BEGIN Data to use

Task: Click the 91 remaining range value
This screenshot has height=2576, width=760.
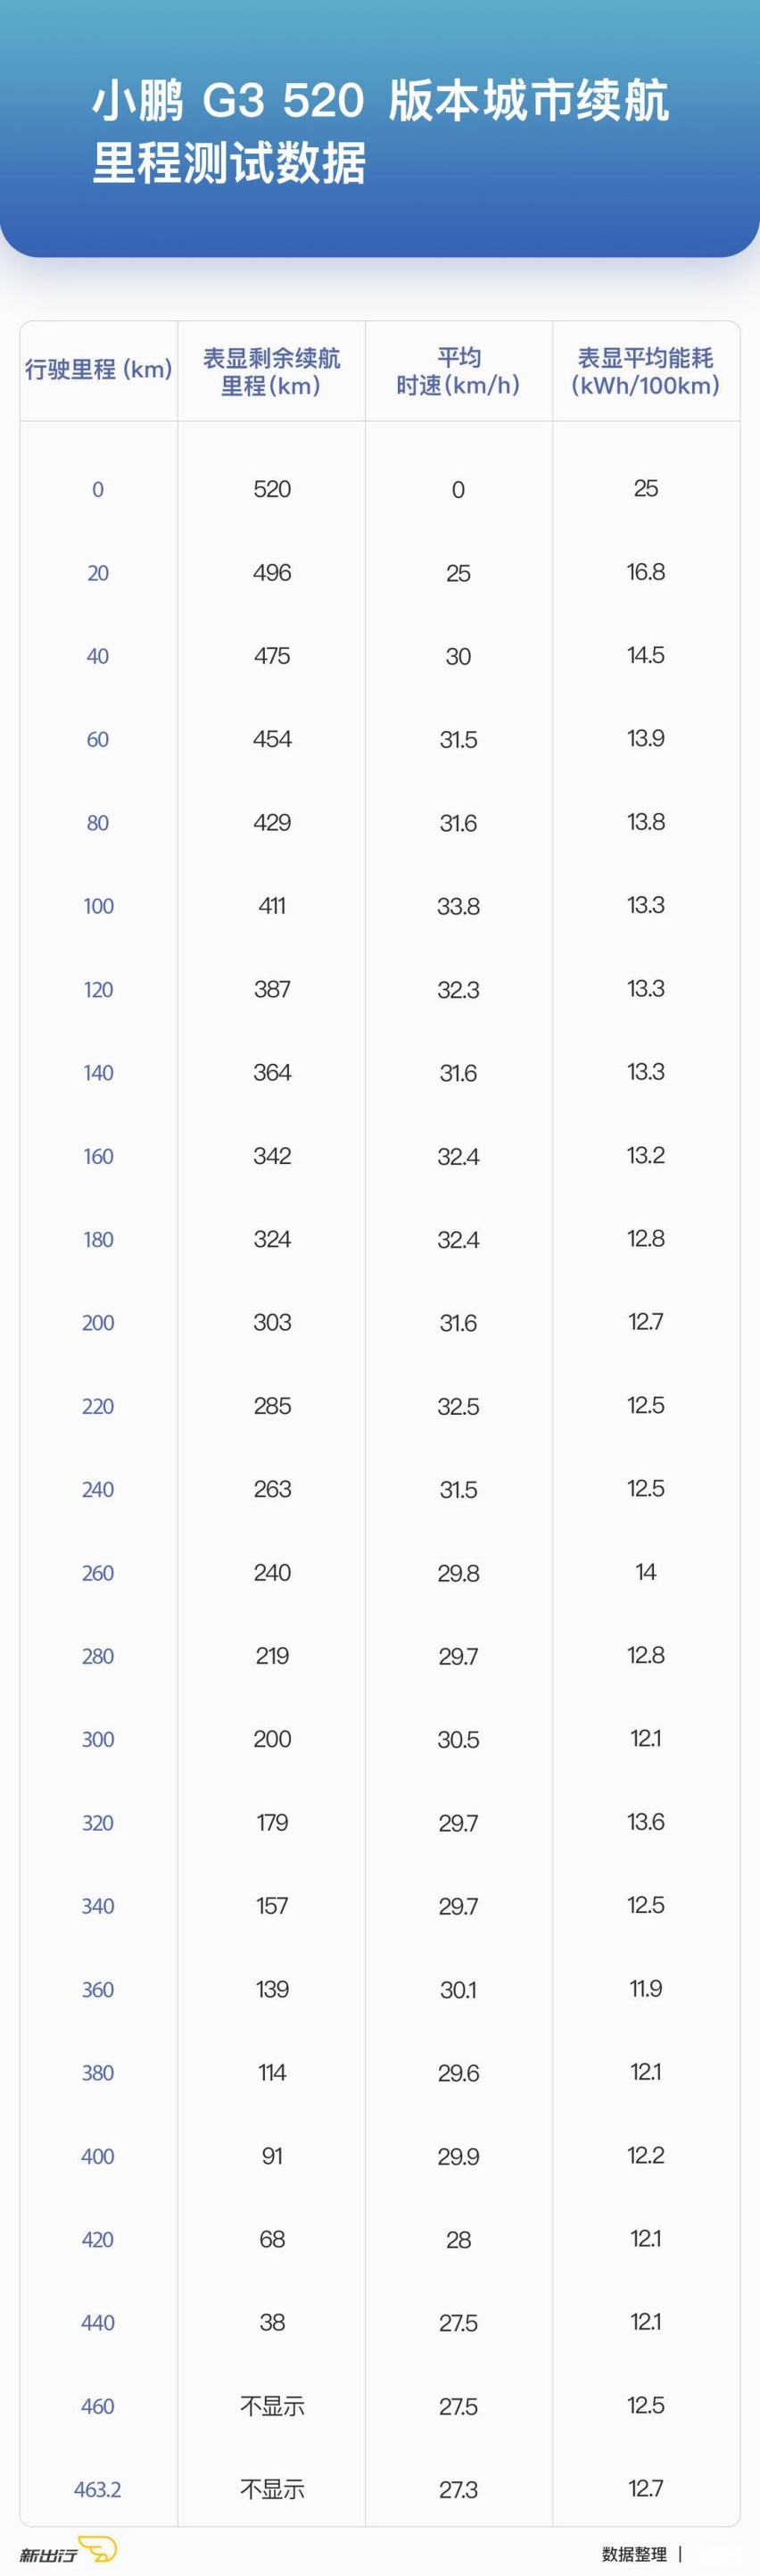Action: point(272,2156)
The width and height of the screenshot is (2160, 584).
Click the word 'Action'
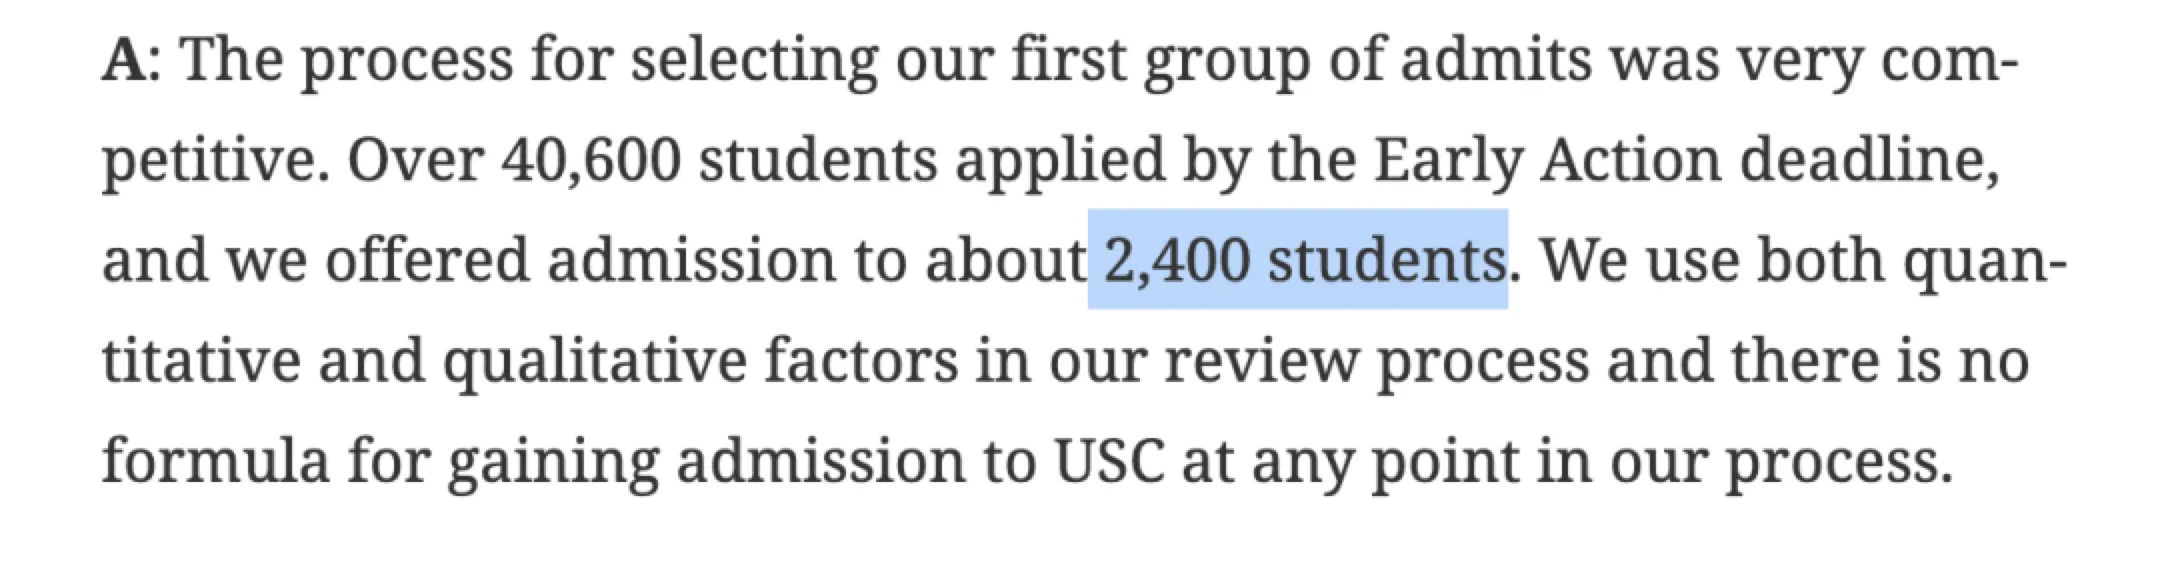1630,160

END Data to use

All lines from the one holding "The width and" through the last line of the records need to be copied exactly, both ends included, and the pictures left behind.

The width and height of the screenshot is (2160, 584).
Click the word 'Action'
1630,160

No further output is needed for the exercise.